GLM-4.5-MLX-8bit / README.md
Onceler's picture
Update README.md
0711303 verified
---
license: mit
library_name: mlx-lm
tags:
- mlx
- apple-silicon
- quantized
- moe
- text-generation
base_model: zai-org/GLM-4.5
model_type: glm
language:
- en
- zh
pipeline_tag: text-generation
---
# GLM-4.5 MLX 8-bit
[Upload in progress, sorry my internet is slow]
## Model Description
This is an 8-bit quantized MLX version of [zai-org/GLM-4.5](https://huggingface.co/zai-org/GLM-4.5), optimized for Apple Silicon with high unified memory configurations.
## Key Features
- **8-bit quantization** (8.502 bits per weight) for memory efficiency
- **MLX optimized** for Apple Silicon unified memory architecture
- **High-memory optimized**: Designed for systems with 512GB+ unified memory
- **Long context capable**: Tested with multiple 6,500+ word documents, 30K token chunks
- **Performance**: ~11.75 tokens/second on Mac Studio with 512GB RAM
## Model Details
- **Base Model**: GLM-4.5 by ZhipuAI
- **Architecture**: MoE (Mixture of Experts)
- **Quantization**: 8-bit MLX with group size 64
- **MLX-LM Version**: 0.26.3
- **Model Size**: ~375GB
- **Context Length**: 131,072 tokens (tested stable up to 132K+ tokens)
## System Requirements
- **Hardware**: Mac Studio or Mac Pro with Apple Silicon (M3 Ultra)
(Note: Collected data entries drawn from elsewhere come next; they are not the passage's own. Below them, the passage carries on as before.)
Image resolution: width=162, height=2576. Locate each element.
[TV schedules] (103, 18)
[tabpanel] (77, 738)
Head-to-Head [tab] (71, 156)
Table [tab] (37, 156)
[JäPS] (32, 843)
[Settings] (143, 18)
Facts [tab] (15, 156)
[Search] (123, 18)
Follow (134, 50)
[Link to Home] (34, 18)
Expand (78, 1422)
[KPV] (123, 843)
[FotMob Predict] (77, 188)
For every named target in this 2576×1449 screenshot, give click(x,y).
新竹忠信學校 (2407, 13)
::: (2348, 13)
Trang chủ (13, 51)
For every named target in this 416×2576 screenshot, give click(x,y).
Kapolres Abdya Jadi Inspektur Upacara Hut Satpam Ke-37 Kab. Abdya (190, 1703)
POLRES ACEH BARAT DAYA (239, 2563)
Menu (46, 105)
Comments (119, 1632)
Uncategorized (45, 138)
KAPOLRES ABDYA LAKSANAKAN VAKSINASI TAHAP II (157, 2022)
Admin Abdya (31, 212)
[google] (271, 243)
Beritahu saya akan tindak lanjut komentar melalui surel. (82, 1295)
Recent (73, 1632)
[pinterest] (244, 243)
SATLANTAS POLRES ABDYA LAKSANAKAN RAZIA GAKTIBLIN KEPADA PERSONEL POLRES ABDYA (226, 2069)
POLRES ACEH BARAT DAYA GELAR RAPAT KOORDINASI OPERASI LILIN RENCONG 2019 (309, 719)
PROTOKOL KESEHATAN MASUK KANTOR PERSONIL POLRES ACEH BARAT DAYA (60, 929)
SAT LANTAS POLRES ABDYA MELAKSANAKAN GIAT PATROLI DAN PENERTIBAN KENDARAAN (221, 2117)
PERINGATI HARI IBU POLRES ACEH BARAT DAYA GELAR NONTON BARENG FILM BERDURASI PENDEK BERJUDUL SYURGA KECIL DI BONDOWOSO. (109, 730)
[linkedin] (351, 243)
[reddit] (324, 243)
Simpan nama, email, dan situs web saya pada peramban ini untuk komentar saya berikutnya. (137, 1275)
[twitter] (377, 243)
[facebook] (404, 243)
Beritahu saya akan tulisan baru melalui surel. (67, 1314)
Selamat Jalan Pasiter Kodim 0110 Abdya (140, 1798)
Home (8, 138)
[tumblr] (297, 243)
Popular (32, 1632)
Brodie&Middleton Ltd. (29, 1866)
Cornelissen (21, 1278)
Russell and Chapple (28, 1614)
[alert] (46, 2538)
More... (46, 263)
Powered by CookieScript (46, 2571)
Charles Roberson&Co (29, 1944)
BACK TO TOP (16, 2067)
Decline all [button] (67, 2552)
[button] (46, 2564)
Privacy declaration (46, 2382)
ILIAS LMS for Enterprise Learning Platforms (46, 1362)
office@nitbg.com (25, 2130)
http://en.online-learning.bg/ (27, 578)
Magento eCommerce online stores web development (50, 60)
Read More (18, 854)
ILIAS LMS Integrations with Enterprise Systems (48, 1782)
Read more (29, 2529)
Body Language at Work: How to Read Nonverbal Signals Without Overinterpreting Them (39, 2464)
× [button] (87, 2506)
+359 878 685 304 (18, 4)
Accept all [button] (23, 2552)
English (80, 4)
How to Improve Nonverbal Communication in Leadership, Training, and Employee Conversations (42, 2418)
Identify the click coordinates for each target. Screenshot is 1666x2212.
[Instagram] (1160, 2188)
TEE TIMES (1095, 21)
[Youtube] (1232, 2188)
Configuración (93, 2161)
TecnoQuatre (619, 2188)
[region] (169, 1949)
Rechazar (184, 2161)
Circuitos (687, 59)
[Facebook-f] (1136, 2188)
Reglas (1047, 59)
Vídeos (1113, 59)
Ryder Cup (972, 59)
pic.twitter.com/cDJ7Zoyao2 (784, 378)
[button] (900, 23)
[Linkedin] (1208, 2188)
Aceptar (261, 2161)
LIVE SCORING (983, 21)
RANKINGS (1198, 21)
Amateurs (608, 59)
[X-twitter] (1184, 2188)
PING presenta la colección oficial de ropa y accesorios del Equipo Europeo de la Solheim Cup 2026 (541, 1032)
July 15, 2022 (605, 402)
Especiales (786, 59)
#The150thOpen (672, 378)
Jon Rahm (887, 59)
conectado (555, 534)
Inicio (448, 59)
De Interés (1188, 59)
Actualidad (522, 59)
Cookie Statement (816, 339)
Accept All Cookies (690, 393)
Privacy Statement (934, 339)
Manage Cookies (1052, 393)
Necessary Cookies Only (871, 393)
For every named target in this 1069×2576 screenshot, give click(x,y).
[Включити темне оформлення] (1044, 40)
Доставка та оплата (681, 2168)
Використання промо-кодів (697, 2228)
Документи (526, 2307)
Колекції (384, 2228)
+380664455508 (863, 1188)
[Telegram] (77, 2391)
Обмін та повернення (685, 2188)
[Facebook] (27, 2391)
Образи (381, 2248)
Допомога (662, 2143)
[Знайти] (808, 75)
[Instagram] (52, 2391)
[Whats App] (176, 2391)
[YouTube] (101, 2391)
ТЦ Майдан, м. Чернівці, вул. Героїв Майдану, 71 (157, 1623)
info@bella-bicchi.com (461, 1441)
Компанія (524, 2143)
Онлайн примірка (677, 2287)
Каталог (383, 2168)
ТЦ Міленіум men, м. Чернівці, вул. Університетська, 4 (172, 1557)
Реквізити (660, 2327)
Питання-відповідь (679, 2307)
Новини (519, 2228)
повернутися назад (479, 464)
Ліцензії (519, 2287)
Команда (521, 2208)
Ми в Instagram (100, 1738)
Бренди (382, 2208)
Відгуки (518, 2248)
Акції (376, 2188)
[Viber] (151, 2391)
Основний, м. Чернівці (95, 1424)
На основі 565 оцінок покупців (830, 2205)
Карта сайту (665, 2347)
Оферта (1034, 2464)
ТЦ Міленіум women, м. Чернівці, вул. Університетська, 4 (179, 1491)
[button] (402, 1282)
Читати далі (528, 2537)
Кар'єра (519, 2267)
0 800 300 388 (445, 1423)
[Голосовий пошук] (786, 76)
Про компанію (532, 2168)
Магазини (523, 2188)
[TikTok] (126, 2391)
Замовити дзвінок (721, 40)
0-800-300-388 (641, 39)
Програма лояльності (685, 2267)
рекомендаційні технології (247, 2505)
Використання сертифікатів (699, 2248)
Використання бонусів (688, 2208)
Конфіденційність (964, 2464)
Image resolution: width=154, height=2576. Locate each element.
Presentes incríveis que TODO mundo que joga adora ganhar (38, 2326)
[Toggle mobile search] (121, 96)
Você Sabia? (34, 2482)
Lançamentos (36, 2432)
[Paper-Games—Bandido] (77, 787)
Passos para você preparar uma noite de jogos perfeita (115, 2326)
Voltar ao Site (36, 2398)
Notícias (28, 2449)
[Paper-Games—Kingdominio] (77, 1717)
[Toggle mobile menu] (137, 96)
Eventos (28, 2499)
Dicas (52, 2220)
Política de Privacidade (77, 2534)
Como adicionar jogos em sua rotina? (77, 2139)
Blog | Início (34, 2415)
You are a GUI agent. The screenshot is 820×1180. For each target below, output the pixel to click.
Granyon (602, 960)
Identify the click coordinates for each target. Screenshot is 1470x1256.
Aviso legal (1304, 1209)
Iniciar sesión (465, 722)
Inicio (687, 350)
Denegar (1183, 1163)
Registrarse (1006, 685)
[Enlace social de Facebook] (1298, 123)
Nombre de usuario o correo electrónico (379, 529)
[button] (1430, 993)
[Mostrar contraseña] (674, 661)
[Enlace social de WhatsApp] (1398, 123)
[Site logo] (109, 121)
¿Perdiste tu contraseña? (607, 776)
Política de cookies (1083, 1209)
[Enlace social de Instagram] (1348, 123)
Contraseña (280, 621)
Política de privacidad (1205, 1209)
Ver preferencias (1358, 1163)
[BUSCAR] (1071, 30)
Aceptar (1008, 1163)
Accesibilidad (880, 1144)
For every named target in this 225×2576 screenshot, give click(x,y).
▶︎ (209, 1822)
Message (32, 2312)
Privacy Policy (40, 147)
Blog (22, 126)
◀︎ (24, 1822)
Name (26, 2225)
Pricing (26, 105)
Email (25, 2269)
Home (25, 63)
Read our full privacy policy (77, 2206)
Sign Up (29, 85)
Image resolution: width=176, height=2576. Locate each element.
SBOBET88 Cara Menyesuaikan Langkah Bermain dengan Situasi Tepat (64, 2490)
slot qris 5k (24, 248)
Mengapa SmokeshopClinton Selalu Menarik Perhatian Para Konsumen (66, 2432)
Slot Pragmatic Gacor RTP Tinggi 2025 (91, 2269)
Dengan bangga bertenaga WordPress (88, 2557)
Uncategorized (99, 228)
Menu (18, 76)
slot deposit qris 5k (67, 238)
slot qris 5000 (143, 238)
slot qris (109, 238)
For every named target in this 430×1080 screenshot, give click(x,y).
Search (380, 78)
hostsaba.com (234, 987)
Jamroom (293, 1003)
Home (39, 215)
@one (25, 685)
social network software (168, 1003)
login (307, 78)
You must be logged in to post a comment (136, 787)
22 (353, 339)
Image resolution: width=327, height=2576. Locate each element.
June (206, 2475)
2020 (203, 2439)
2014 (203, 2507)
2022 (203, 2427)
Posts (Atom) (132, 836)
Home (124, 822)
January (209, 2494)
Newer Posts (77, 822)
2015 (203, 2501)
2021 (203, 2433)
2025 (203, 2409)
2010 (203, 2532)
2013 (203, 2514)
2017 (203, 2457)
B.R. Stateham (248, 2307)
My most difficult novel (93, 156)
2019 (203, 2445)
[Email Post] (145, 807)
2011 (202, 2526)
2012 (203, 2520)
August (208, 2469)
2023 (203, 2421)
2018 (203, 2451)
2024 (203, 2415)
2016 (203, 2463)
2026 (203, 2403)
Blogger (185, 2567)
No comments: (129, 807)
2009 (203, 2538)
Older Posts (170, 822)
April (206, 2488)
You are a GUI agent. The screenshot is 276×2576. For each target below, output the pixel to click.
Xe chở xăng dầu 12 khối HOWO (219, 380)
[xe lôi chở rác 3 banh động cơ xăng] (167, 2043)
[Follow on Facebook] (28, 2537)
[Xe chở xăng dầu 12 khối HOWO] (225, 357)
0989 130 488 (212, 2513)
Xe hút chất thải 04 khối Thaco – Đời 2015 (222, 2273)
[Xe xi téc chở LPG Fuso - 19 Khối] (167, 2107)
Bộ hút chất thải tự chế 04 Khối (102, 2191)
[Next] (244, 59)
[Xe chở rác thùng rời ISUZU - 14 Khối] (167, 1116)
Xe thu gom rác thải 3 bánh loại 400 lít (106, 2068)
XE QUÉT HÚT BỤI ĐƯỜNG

- **Memory**: 512GB+ unified memory strongly recommended
- **Storage**: ~400GB free space
- **Software**: macOS with MLX framework
## Performance Benchmarks
**Test Configuration**: 2025 Mac Studio M3 Ultra with 512GB unified memory
### Context Length Performance
- **Short Context (6.5K tokens)**: 11.75 tokens/second
- **Long Context (72K tokens)**: 5.0 tokens/second, 86% memory usage
- **Extended Context (121K tokens)**: 30K token input prompt, 2.53 tokens/second, 92% memory usage
- **Beyond Theoretical Limit (132K tokens)**: 11k token input prompt, 5.74 tokens/second, 85% peak memory
- **Proven Capability**: Successfully exceeds stated 131K context window (102.2% capacity)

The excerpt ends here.